Une source proche du dossier, qui préfère garder l'anonymat car elle n’est pas autorisée à parler aux médias, affirme cependant qu'un «groupe de soutien» prévoit d'intervenir si aucun progrès n’est réalisé. Basé au Qatar et composé de médiateurs et de diplomates de pays étrangers, le groupe tenterait alors de régler les différends qui retardent jusqu'à présent le début des pourparlers principaux.
Contacté par Arab News dimanche, un porte-parole des talibans n'était pas disponible pour commenter ces propos.
Les pourparlers intra-afghans s’accompagnent d’un désaccord entre les dirigeants du gouvernement à Kaboul au sujet des négociations, et ils coïncident avec une escalade des attaques sanglantes à travers le pays.
Le gouvernement répète depuis longtemps que les talibans ont intensifié leurs attaques depuis la signature de l'accord en février avec les États-Unis, et davantage encore avec le début des pourparlers intra-afghans.
Mais aujourd’hui, ils «ne prennent plus publiquement la responsabilité des attaques» comme ils le faisaient par le passé
Parmi ces attaques souvent très médiatisées figure une tentative d'assassinat contre le gouverneur de la province de Laghman la semaine dernière qui a fait 8 morts, ainsi qu’un redoutable attentat à la bombe qui a fait 15 morts à l'extérieur d'un complexe officiel, dans la province voisine de Nangarhar.
Selon une déclaration de l’agence de renseignement afghane samedi, le réseau Haqqani, épine dorsale militaire des talibans est responsable, avec Daech, d’une attaque menée contre le premier vice-président Amrallah Saleh à Kaboul le mois dernier.
Tariq Aryan, porte-parole du ministère de l'Intérieur, a déclaré dimanche que «les talibans ont certainement multiplié leurs attaques, contrairement au passé» depuis le début des pourparlers au Qatar.
Abdel Satar Saadat, ancien conseiller du président afghan, Ashraf Ghani, a déclaré à Arab News que les talibans se considèrent comme les «vainqueurs de la guerre» à la suite de l'accord signé avec Washington. Par conséquent «plus les pourparlers prennent du retard, plus Kaboul sera affaibli par leurs attaques, plus la situation tournera à leur avantage». Ils n'auraient alors pas à «partager le pouvoir s'ils prennent le contrôle du pays après le départ des troupes américaines».

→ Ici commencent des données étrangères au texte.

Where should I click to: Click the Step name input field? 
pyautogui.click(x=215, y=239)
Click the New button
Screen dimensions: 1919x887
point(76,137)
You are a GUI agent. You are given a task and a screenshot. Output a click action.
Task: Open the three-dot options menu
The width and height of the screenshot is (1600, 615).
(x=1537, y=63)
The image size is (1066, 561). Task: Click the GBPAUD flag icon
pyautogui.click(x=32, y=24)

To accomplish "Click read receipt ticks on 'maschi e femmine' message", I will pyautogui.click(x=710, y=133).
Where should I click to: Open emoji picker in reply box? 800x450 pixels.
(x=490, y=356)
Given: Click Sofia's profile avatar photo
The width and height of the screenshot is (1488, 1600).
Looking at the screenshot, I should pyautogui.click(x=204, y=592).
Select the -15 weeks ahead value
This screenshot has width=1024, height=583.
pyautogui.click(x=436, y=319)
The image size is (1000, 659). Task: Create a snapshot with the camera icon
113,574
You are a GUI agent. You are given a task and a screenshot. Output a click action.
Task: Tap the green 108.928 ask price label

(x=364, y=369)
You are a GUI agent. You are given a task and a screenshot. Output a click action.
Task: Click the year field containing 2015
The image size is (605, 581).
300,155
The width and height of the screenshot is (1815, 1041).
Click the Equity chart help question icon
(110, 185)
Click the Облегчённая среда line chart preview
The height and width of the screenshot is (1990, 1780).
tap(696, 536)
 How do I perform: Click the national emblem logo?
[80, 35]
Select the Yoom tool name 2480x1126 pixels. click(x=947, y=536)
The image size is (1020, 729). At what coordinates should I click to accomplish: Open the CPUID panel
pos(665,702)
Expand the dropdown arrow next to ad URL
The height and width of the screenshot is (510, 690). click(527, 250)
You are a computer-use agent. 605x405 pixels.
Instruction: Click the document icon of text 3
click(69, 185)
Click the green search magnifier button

«Les talibans briguent une victoire majeure, et les dirigeants du gouvernement ne paient pas le prix de la guerre puisque leurs familles sont à l'étranger, la guerre gonflerait même leurs finances», explique-t-il.
Tout comme les citoyens du pays et les experts, Wahed Faqiri, un analyste afghan basé aux États-Unis, qualifie de préoccupante l'impasse dans les négociations.
«Une impasse d'un mois dans les négociations n'est pas encourageante. Nombreux sont ceux qui ont prédit que les pourparlers intra-afghans ne seraient pas faciles, mais personne n'a anticipé ce niveau de difficulté», a-t-il déclaré.
Le Dr Shaida Abdali, candidate à la présidentielle et ambassadrice de l’Afghanistan en Inde jusqu'à l'année dernière, assure que le processus de pourparlers est une «route rocheuse et cahoteuse» et qu'un «manque de confiance» entre les deux parties ajoute aux «complexités des pourparlers».
«Il pourrait y avoir des spéculations différentes des deux côtés en ce qui concerne le calendrier et les perspectives des pourparlers de paix. Cependant, j'espère toujours qu'ils seront en mesure de trouver une issue», poursuit-elle. «Ce qui compte en ce moment, c’est que le soutien de la communauté internationale pourrait s'user si le processus se prolonge encore longtemps. Une prise de conscience de l’urgence est donc nécessaire des deux côtés pour ne pas perdre ce soutien pendant les pourparlers et pendant les efforts de consolidation de la paix en Afghanistan ».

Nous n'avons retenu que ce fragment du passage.